I’d love to be able to go back in time and give that lost, confused, and emotional version of myself a big hug and a few tips. I’m now more than six years alcohol free, and getting sober has turned out to be one of the best things I’ve ever done for myself. Here are the mindset tips I wish I’d known a lot sooner…
1. Stay in the here and now.
When I was dabbling with sobriety, I used to spend a lot of time worrying about the future. What would I do at Christmas? Or my birthday? What about the champagne toast at my wedding? (Yes, I even managed to worry about that, despite being single at the time.)
Our minds love certainty and it’s normal to zoom ahead and start trying to figure out every single scenario. But in early sobriety, you just don’t know how you’re going to feel in a few weeks or months, never mind years. Thinking too far ahead is a recipe for overwhelm and panic.
A better approach is to focus on achieving a short term goal, such as taking a break from drinking for Sober September, or maybe a bit longer — perhaps six weeks or a couple of months feels right to you. Your goal should be a stretch, yet still achievable.
Once you hit your goal, you can review how you feel and decide what to do next. This approach allows you to test-drive sobriety and experience alcohol free living properly, whilst avoiding overwhelm.
2. Make a firm decision, not a flimsy one.
There’s a big difference between trying not to drink and deciding that you ARE going to take a break from booze, no matter what. When you’re “trying” not to drink you effectively give yourself an opt out. It means part of you is still going back and forth over the decision, day in and day out.
Treat your break from drinking in the same way you’d approach cleaning your teeth. You don’t try and clean your teeth, right? You just make it happen. Even if you’ve had a busy day, you still find time to brush your teeth! It’s a non negotiable.
Treat sobriety (even if temporary) in the same way. After all, you can always go back to drinking at the end of your break — but first, you deserve to experience sobriety properly.
3. Know that you will never feel truly ‘ready.’
Perhaps you intended to do Sober September, but a few days in you realised it “wasn’t the right time.” This is something that used to happen to me a lot. I was always waiting for the “perfect” moment, when my calendar was empty and everything felt right. But guess what? It never happened.
The chances are, there’s always going to be a good reason to put this off. Perhaps you have a holiday coming up. Or a birthday. Or some kind of special event. Or… something else. In my experience, you can always find a reason to delay things if you look hard enough.
You don’t become ready to stop drinking by thinking about it — you become ready by taking action, even when life is messy.
4. Challenge the beliefs you have about booze.
One of the biggest mistakes I used to make was romanticising and glamorizing alcohol. During my periods of sobriety I’d feel really sorry for myself, and I treated booze like some precious thing that poor little me couldn’t have. Breaks from drinking were something that I endured and struggled through, so it’s no wonder I’d go right back to my old habits afterwards.

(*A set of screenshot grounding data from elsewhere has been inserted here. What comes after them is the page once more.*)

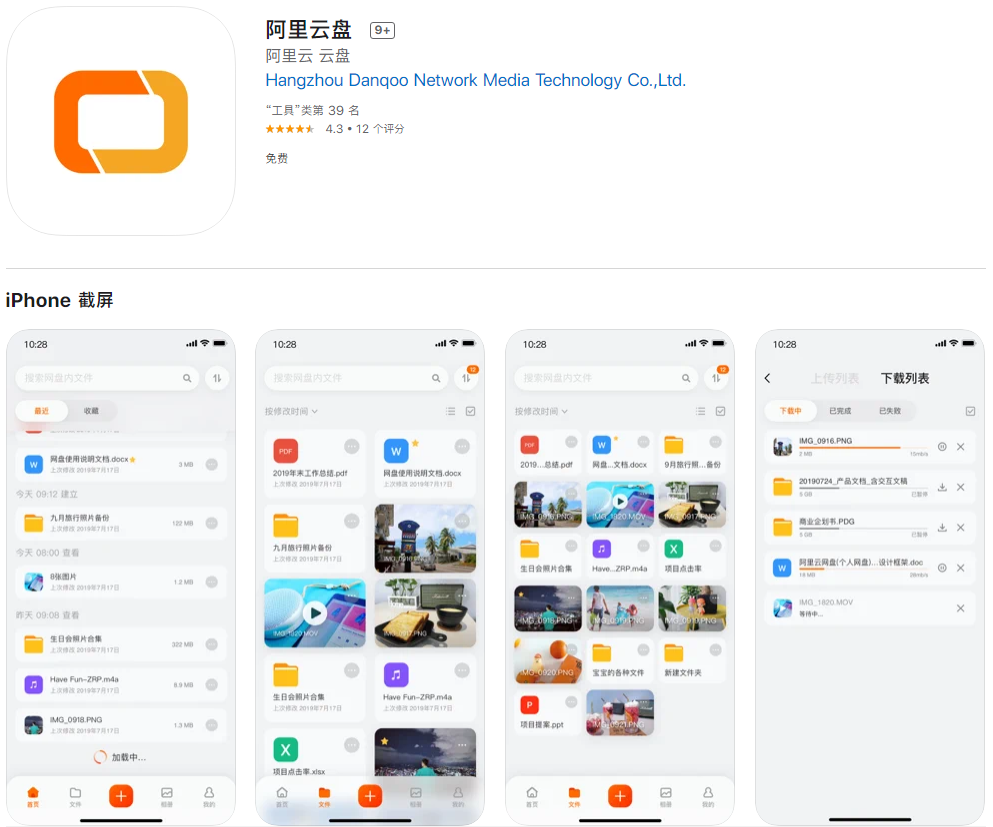Expand 按修改时间 sort dropdown in the third screenshot
This screenshot has width=993, height=827.
[x=541, y=411]
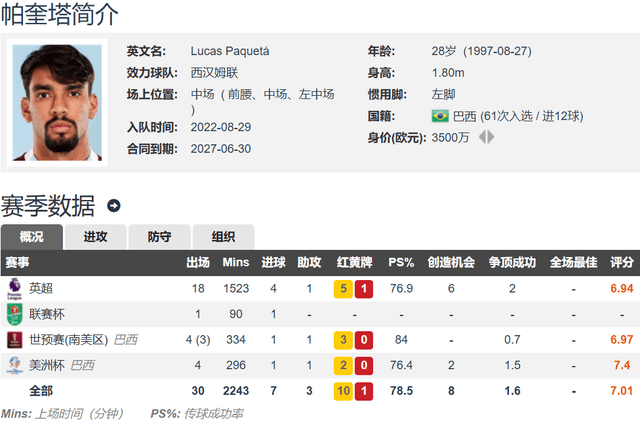Click the 评分 column header
The width and height of the screenshot is (640, 423).
click(x=621, y=262)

A much better approach is to use your time off from drinking as an opportunity to really educate yourself about alcohol and question your relationship with it. Read books and blogs about sobriety. Listen to podcasts. Seek out as much information as you can.
Journal about why you’ve been drinking, and the benefits you think you get from it — and then start questioning those assumptions. Think about the times alcohol has let you down and not provided what you expected, or led to you feeling worse. Getting your feelings out of your head and onto paper makes it easier to spot patterns and observe your beliefs in a more neutral way.

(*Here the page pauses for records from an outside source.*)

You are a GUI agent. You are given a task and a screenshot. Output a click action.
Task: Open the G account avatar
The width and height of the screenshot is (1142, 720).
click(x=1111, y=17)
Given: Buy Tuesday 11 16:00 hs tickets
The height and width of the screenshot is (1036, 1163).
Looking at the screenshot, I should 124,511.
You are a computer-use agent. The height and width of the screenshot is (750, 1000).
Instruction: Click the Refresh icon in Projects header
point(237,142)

5. Welcome in the awkwardness.
During a break from drinking, you’re going to experience a lot of ‘sober firsts’ — i.e. the first time you stay sober in a situation where you normally drink. When you’re breaking an association and choosing a different behaviour, it’s bound to feel tough, strange, or awkward at times.

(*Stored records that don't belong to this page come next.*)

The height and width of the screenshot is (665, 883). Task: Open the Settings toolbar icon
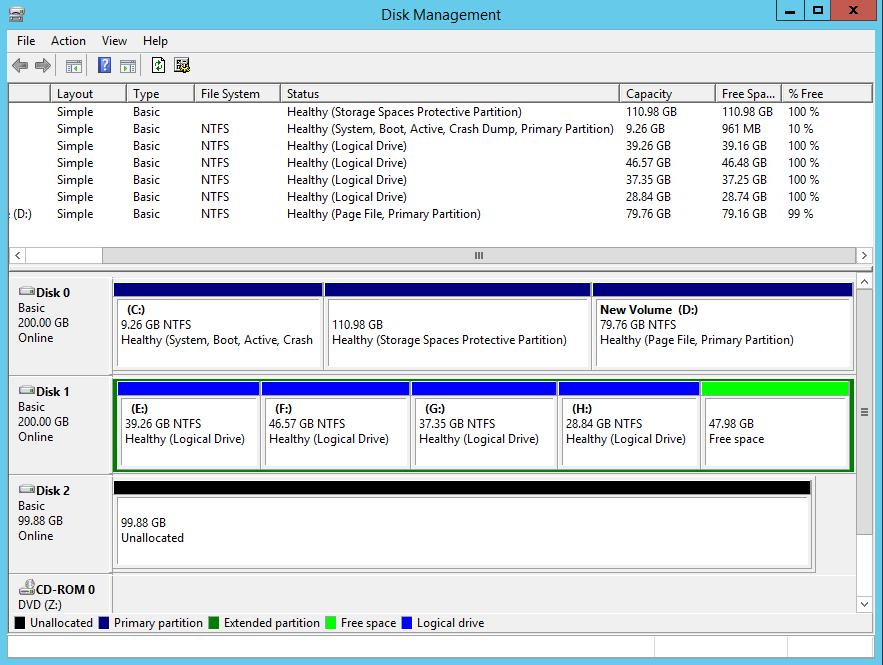click(x=182, y=66)
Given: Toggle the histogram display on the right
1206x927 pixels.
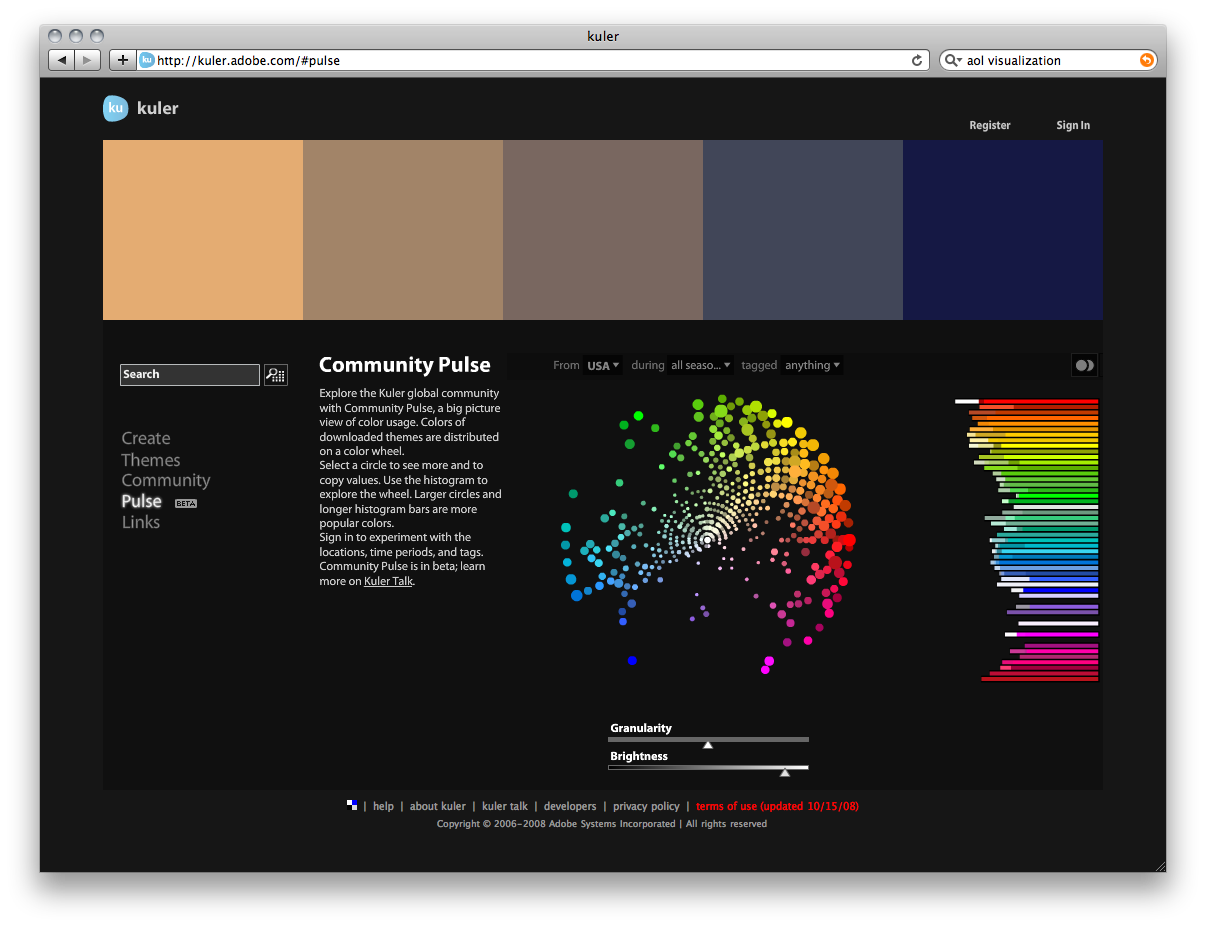Looking at the screenshot, I should [1030, 540].
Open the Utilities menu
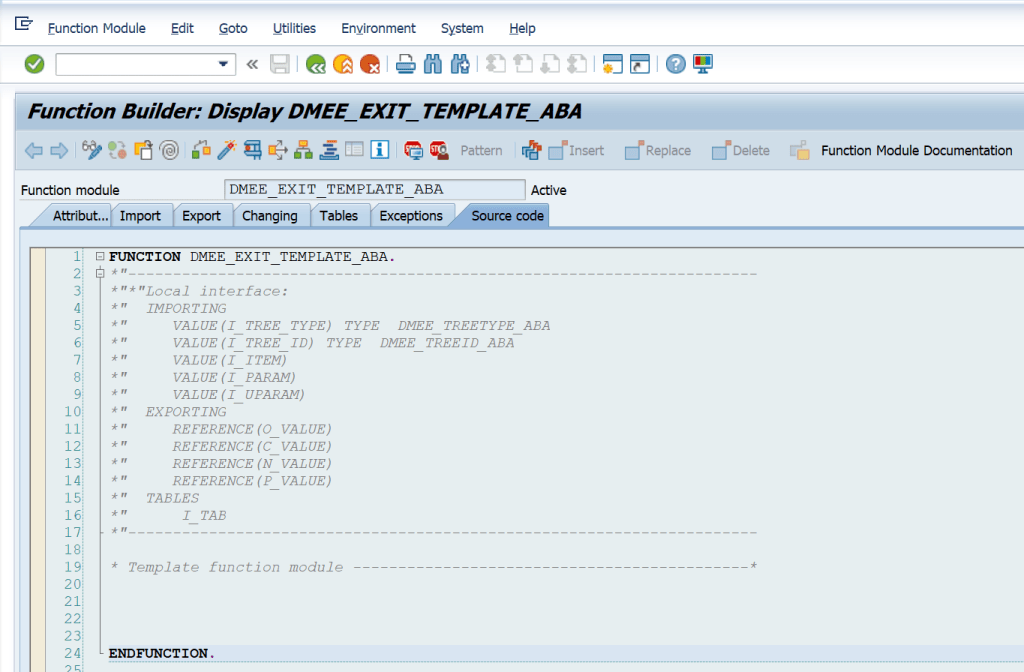This screenshot has width=1024, height=672. [293, 28]
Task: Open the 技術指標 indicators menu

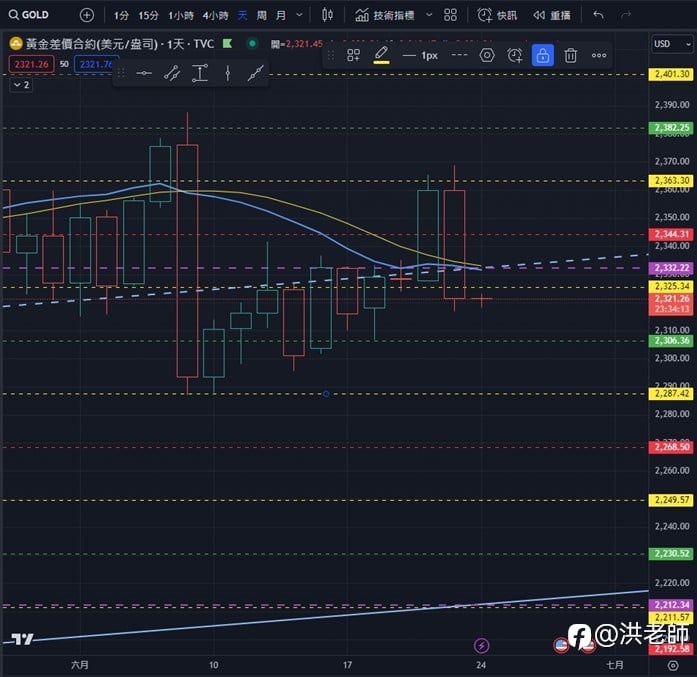Action: pos(385,15)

In those moments, it’s tempting to leap to the conclusion that because it feels different it must be wrong, or it’s always going to be this hard, or you’re destined to fail. But that simply isn’t true. All that’s happening is that you’re changing, and you’re feeling it. That’s it.
The next time you’re in a similar situation, things will feel a bit easier. And the time after that will be easier still. So rather than shying away from the awkwardness, welcome it in. Know that it’s just a sign you’re breaking a pattern, moving forward, and growing as a person.
Regardless of whether this is your first Sober September or your seventh, remember that sobriety is not just a destination — it’s a journey, and you’re not alone.